Hussey volunteered to accompany Shackleton's body back to England, but in Montevideo, he was intercepted by a message from Shackleton's wife, Emily, requesting that her husband be buried in South Georgia; the thought of his restless spirit closeted in the narrow rank and file of a British cemetery was insupportable. Hussey turned back, and on March 5, Shackleton was laid to rest among the Norwegian whalers who had, perhaps, above all other men on earth best comprehended his achievements. The small band of men who had stuck with him to the end were at his simple funeral. Hussey played Brahms's “Lullaby” on his banjo, then Shackleton's spirit was left alone with the harsh grandeur of the landscape that had forged his greatness.
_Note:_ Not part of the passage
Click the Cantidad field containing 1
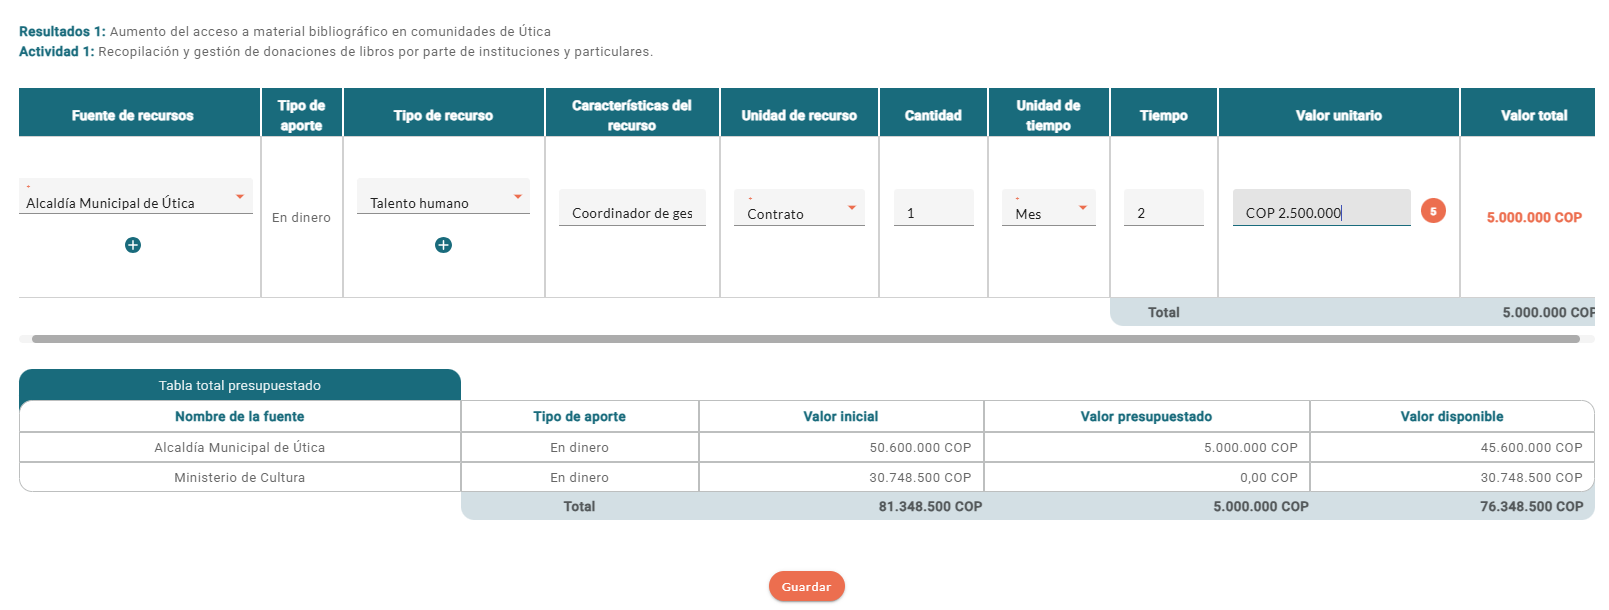The width and height of the screenshot is (1609, 610). tap(932, 207)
Although Shackleton had dreamt his whole life of achieving success in ordinary, civilian circumstances, he seemed to understand that he would never do so.

“Sometimes I think I am no good at anything but being away in the wilds just with men,” Shackleton had written to his wife in 1919. He would be remembered not so much for his own accomplishment—the 1909 expedition that attained the farthest South—as for what he was capable of drawing out of others.

“Shackleton's popularity among those he led was due to the fact that he was not the sort of man who could do only big and spectacular things,” Worsley wrote. “When occasion demanded he would attend personally to the smallest details.… Sometimes it would appear to the thoughtless that his care amounted almost to fussiness, and it was only afterwards that we understood the supreme importance of his ceaseless watchfulness.” Behind every calculated word and gesture lay the single-minded determination to do what was best for his men. At the core of Shackleton's gift for leadership in crisis was an adamantine conviction that quite ordinary individuals were capable of heroic feats if the circumstances required; the weak and the strong could and must survive together. The mystique that Shackleton acquired as a leader may partly be attributed to the fact that he elicited from his men strength and endurance they had never imagined they possessed; he ennobled them.

Shackleton did not attain the recognition accorded to Scott. England had room for only one great polar explorer in its pantheon, and coming after the First World War, the memory of the doomed, tragic youthful hero who had died in bringing honor to his country was better suited to the national mood of mourning.